* EXERCISE
Copy every record below exactly as it stands.

* DATA LISTING
=-=-=-=-=
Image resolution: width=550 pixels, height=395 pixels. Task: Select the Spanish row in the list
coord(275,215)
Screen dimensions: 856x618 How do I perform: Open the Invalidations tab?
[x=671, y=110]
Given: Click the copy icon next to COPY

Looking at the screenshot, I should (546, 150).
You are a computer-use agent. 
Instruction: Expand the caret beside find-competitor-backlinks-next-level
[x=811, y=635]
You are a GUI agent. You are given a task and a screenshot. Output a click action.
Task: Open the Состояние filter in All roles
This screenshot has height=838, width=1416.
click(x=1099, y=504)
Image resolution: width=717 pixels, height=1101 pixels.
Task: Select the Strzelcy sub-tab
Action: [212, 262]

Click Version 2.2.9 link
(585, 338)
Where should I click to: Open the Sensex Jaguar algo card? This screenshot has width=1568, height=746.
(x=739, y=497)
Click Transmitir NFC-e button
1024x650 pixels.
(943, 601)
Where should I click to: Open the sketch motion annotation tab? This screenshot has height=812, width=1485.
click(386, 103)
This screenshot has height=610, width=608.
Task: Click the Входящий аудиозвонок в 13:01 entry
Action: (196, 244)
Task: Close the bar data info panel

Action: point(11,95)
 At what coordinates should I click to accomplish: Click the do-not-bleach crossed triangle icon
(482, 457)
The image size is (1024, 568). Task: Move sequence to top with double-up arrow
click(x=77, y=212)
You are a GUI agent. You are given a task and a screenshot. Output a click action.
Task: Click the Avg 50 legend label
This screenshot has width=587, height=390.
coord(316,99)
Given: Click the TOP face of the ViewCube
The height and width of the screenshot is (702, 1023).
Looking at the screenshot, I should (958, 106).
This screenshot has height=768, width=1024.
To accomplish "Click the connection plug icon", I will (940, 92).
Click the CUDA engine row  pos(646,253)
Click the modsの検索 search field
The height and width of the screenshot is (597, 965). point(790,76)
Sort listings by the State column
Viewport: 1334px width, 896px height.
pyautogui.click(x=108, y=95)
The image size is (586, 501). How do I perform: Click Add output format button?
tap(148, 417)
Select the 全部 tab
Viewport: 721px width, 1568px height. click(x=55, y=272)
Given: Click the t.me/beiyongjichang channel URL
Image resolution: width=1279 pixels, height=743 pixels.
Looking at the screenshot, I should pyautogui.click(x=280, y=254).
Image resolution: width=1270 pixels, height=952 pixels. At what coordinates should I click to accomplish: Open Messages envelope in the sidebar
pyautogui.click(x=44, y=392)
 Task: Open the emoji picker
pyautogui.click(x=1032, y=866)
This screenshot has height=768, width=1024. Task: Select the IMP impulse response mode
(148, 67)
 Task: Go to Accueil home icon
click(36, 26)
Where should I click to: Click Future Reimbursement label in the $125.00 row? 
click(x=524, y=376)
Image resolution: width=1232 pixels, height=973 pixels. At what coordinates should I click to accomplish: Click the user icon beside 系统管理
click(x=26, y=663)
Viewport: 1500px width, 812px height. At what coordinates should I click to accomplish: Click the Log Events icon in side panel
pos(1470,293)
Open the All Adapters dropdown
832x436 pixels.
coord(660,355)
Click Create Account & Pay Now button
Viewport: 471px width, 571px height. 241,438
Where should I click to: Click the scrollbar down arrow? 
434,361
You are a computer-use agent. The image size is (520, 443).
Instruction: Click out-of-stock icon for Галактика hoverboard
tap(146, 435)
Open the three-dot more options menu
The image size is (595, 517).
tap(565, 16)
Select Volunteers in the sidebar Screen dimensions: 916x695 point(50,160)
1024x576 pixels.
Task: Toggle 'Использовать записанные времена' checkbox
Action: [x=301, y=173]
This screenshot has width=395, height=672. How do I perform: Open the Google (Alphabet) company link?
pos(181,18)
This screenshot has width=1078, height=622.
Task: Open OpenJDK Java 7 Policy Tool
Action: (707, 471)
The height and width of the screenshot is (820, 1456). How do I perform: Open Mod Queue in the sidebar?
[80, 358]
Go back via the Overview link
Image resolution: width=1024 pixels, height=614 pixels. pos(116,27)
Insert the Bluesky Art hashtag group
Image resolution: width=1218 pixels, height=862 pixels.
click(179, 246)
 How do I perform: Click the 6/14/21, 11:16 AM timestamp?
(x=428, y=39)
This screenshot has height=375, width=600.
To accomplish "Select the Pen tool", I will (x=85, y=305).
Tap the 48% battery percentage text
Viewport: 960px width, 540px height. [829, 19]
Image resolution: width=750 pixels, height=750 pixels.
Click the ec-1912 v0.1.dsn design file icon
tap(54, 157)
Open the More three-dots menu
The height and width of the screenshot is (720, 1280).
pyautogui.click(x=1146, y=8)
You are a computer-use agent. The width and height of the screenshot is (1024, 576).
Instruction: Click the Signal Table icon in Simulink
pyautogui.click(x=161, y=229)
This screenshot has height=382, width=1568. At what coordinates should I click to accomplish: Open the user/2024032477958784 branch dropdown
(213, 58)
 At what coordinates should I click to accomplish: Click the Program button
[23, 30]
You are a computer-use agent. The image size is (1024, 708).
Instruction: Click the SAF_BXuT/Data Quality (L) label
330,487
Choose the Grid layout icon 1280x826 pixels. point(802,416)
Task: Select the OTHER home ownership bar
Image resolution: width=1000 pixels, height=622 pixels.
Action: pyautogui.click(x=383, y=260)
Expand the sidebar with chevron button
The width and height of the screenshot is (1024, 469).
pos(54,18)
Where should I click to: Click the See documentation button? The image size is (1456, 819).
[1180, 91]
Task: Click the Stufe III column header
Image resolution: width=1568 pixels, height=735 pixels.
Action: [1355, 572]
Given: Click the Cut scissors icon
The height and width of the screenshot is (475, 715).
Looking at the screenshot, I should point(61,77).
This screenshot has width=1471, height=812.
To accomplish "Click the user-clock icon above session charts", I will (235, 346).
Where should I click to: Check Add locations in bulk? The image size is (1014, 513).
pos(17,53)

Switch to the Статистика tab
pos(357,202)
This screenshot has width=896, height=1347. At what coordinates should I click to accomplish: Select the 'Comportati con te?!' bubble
=-=-=-=-=
* RESPONSE BOX
Image resolution: width=550 pixels, height=395 pixels. Task: Select the Spanish row in the list
coord(275,215)
Screen dimensions: 856x618 How do I perform: Open the Invalidations tab?
[x=671, y=110]
Given: Click the copy icon next to COPY

Looking at the screenshot, I should (546, 150).
You are a computer-use agent. 
Instruction: Expand the caret beside find-competitor-backlinks-next-level
[x=811, y=635]
You are a GUI agent. You are given a task and a screenshot. Output a click action.
Task: Open the Состояние filter in All roles
This screenshot has height=838, width=1416.
click(x=1099, y=504)
Image resolution: width=717 pixels, height=1101 pixels.
Task: Select the Strzelcy sub-tab
Action: [212, 262]

Click Version 2.2.9 link
(585, 338)
Where should I click to: Open the Sensex Jaguar algo card? This screenshot has width=1568, height=746.
(x=739, y=497)
Click Transmitir NFC-e button
1024x650 pixels.
(943, 601)
Where should I click to: Open the sketch motion annotation tab? This screenshot has height=812, width=1485.
click(386, 103)
This screenshot has height=610, width=608.
Task: Click the Входящий аудиозвонок в 13:01 entry
Action: (196, 244)
Task: Close the bar data info panel

Action: point(11,95)
 At what coordinates should I click to accomplish: Click the do-not-bleach crossed triangle icon
(482, 457)
The image size is (1024, 568). Task: Move sequence to top with double-up arrow
click(x=77, y=212)
You are a GUI agent. You are given a task and a screenshot. Output a click action.
Task: Click the Avg 50 legend label
This screenshot has width=587, height=390.
coord(316,99)
Given: Click the TOP face of the ViewCube
The height and width of the screenshot is (702, 1023).
Looking at the screenshot, I should (958, 106).
This screenshot has height=768, width=1024.
To accomplish "Click the connection plug icon", I will (940, 92).
Click the CUDA engine row  pos(646,253)
Click the modsの検索 search field
The height and width of the screenshot is (597, 965). point(790,76)
Sort listings by the State column
Viewport: 1334px width, 896px height.
pyautogui.click(x=108, y=95)
The image size is (586, 501). How do I perform: Click Add output format button?
tap(148, 417)
Select the 全部 tab
Viewport: 721px width, 1568px height. click(x=55, y=272)
Given: Click the t.me/beiyongjichang channel URL
Image resolution: width=1279 pixels, height=743 pixels.
Looking at the screenshot, I should pyautogui.click(x=280, y=254).
Image resolution: width=1270 pixels, height=952 pixels. At what coordinates should I click to accomplish: Open Messages envelope in the sidebar
pyautogui.click(x=44, y=392)
 Task: Open the emoji picker
pyautogui.click(x=1032, y=866)
This screenshot has height=768, width=1024. Task: Select the IMP impulse response mode
(148, 67)
 Task: Go to Accueil home icon
click(36, 26)
Where should I click to: Click Future Reimbursement label in the $125.00 row? 
click(x=524, y=376)
Image resolution: width=1232 pixels, height=973 pixels. At what coordinates should I click to accomplish: Click the user icon beside 系统管理
click(x=26, y=663)
Viewport: 1500px width, 812px height. At what coordinates should I click to accomplish: Click the Log Events icon in side panel
pos(1470,293)
Open the All Adapters dropdown
832x436 pixels.
coord(660,355)
Click Create Account & Pay Now button
Viewport: 471px width, 571px height. 241,438
Where should I click to: Click the scrollbar down arrow? 
434,361
You are a computer-use agent. The image size is (520, 443).
Instruction: Click out-of-stock icon for Галактика hoverboard
tap(146, 435)
Open the three-dot more options menu
The image size is (595, 517).
tap(565, 16)
Select Volunteers in the sidebar Screen dimensions: 916x695 point(50,160)
1024x576 pixels.
Task: Toggle 'Использовать записанные времена' checkbox
Action: [x=301, y=173]
This screenshot has width=395, height=672. How do I perform: Open the Google (Alphabet) company link?
pos(181,18)
This screenshot has width=1078, height=622.
Task: Open OpenJDK Java 7 Policy Tool
Action: (707, 471)
The height and width of the screenshot is (820, 1456). How do I perform: Open Mod Queue in the sidebar?
[80, 358]
Go back via the Overview link
Image resolution: width=1024 pixels, height=614 pixels. pos(116,27)
Insert the Bluesky Art hashtag group
Image resolution: width=1218 pixels, height=862 pixels.
click(179, 246)
 How do I perform: Click the 6/14/21, 11:16 AM timestamp?
(x=428, y=39)
This screenshot has height=375, width=600.
To accomplish "Select the Pen tool", I will (x=85, y=305).
Tap the 48% battery percentage text
Viewport: 960px width, 540px height. [829, 19]
Image resolution: width=750 pixels, height=750 pixels.
Click the ec-1912 v0.1.dsn design file icon
tap(54, 157)
Open the More three-dots menu
The height and width of the screenshot is (720, 1280).
pyautogui.click(x=1146, y=8)
You are a computer-use agent. The width and height of the screenshot is (1024, 576).
Instruction: Click the Signal Table icon in Simulink
pyautogui.click(x=161, y=229)
This screenshot has height=382, width=1568. At what coordinates should I click to accomplish: Open the user/2024032477958784 branch dropdown
(213, 58)
 At what coordinates should I click to accomplish: Click the Program button
[23, 30]
You are a computer-use agent. The image size is (1024, 708).
Instruction: Click the SAF_BXuT/Data Quality (L) label
330,487
Choose the Grid layout icon 1280x826 pixels. point(802,416)
Task: Select the OTHER home ownership bar
Image resolution: width=1000 pixels, height=622 pixels.
Action: pyautogui.click(x=383, y=260)
Expand the sidebar with chevron button
The width and height of the screenshot is (1024, 469).
pos(54,18)
Where should I click to: Click the See documentation button? The image size is (1456, 819).
[1180, 91]
Task: Click the Stufe III column header
Image resolution: width=1568 pixels, height=735 pixels.
Action: [1355, 572]
Given: Click the Cut scissors icon
The height and width of the screenshot is (475, 715).
Looking at the screenshot, I should point(61,77).
This screenshot has width=1471, height=812.
To accomplish "Click the user-clock icon above session charts", I will (235, 346).
Where should I click to: Check Add locations in bulk? The image size is (1014, 513).
pos(17,53)

Switch to the Статистика tab
pos(357,202)
This screenshot has width=896, height=1347. At what coordinates should I click to accomplish: Select the 'Comportati con te?!' bubble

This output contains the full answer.